A Quinnipiac University poll released Wednesday found that 35% of Republicans say they are more likely to support a candidate who embraces the stolen election claims, compared to 17% who said they would be less likely.
The remaining 44% of Republicans in the nationwide survey of adults said it makes “no difference.”
Conversely, 81% of Democrats said they would be less likely to vote for a candidate who embraces the stolen election claim, while 2% said they would be more likely to back one. Forty-four percent of independents said they would be less likely to support a stolen-election candidate, while 11% said they would be more likely to back one.

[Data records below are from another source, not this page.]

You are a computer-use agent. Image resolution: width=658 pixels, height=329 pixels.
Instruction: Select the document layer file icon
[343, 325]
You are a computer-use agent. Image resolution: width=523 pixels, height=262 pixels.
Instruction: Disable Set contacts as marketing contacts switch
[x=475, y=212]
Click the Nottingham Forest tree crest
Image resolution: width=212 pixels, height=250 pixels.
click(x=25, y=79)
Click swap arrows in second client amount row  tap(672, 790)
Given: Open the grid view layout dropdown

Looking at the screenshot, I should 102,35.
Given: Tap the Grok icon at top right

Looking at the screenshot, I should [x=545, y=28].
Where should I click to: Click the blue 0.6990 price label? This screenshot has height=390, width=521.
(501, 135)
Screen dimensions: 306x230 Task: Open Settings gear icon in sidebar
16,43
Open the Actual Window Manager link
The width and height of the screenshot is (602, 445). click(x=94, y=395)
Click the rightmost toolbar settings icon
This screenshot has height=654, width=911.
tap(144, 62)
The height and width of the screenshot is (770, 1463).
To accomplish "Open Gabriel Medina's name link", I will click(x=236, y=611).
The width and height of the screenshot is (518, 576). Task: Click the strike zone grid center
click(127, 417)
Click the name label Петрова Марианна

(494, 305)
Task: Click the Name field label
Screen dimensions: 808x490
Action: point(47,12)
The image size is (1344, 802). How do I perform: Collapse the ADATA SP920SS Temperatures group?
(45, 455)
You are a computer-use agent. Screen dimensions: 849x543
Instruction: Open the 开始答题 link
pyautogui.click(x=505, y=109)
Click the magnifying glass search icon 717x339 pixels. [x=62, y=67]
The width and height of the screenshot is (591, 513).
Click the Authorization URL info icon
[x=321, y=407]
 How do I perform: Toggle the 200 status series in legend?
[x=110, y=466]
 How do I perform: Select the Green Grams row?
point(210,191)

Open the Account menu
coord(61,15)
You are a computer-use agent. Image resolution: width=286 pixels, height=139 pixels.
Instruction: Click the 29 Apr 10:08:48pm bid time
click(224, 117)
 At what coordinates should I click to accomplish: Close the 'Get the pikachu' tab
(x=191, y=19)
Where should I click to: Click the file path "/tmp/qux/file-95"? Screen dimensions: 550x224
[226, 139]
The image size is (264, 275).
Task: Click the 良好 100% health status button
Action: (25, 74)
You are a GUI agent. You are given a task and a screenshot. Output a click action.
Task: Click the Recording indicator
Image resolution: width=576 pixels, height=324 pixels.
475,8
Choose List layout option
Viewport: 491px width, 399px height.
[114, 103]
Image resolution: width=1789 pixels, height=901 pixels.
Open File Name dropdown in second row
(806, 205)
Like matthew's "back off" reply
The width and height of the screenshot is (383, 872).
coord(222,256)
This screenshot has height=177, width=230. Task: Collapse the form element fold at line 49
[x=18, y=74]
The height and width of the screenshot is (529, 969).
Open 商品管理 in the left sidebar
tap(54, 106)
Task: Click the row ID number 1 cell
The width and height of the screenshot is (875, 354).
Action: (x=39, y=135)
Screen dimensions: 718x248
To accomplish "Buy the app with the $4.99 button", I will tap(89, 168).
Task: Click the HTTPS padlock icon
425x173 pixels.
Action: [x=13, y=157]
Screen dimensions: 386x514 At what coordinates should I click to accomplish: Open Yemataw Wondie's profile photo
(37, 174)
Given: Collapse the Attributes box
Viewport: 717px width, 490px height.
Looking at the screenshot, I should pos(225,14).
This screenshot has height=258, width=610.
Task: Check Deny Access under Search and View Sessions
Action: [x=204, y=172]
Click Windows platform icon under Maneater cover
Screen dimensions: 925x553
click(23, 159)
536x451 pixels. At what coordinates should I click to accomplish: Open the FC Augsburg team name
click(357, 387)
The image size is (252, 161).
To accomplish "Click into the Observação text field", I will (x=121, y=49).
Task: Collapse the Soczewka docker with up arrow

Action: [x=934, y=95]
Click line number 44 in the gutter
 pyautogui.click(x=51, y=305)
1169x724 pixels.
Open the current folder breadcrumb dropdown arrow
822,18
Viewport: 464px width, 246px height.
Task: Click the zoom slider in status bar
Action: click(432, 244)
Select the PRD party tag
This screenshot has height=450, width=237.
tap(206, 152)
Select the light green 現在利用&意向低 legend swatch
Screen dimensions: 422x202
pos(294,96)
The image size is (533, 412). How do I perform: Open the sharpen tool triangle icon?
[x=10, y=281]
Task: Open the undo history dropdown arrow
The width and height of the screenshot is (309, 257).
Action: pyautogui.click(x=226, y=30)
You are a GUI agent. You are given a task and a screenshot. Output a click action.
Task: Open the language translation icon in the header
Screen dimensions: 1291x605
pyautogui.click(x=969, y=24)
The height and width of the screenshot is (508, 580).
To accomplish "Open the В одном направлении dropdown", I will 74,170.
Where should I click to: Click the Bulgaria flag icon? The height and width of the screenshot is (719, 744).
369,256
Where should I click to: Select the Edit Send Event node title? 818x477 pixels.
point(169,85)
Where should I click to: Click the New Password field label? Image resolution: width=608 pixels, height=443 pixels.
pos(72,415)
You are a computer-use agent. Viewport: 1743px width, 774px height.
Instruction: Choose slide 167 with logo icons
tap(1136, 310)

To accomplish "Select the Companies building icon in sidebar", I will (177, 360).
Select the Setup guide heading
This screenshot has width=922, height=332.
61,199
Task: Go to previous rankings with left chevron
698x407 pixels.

Mr. Trump’s stolen election claims and efforts to challenge the results of the 2020 election have taken center stage on Capitol Hill, where the Democratic-led Jan. 6 committee is holding hearings examining the events that led to last year’s riot at the U.S. Capitol.
Democrats are hoping the findings will provide the public with a clear picture of the role Mr. Trump and his allies — including those in Congress — played in trying to overturn the election and inciting the attack.
Democrats also hope the finding will provide them with some cover heading into the midterm election where they are defending their majorities in the House and Senate.
The Quinnipiac survey findings are perhaps another warning sign for Rep. Liz Cheney of Wyoming, the co-chair of the Jan. 6 House select committee who faces a Trump-backed GOP primary challenge in August.
Others have benefited from embracing the stolen election claims.
The list includes Adam Laxalt, a former state attorney general, who last week won the Republican nomination for a pivotal Nevada Senate seat.
The Quinnipiac survey showed that overall 15% of adults said they would be more likely to support a stolen-election candidate, 45% said they would be more likely to oppose one, and 35% said it doesn’t make a difference.
The survey was conducted June 17-20 and included 1,524 adults. It has a margin of error of plus or minus 2.5 percentage points.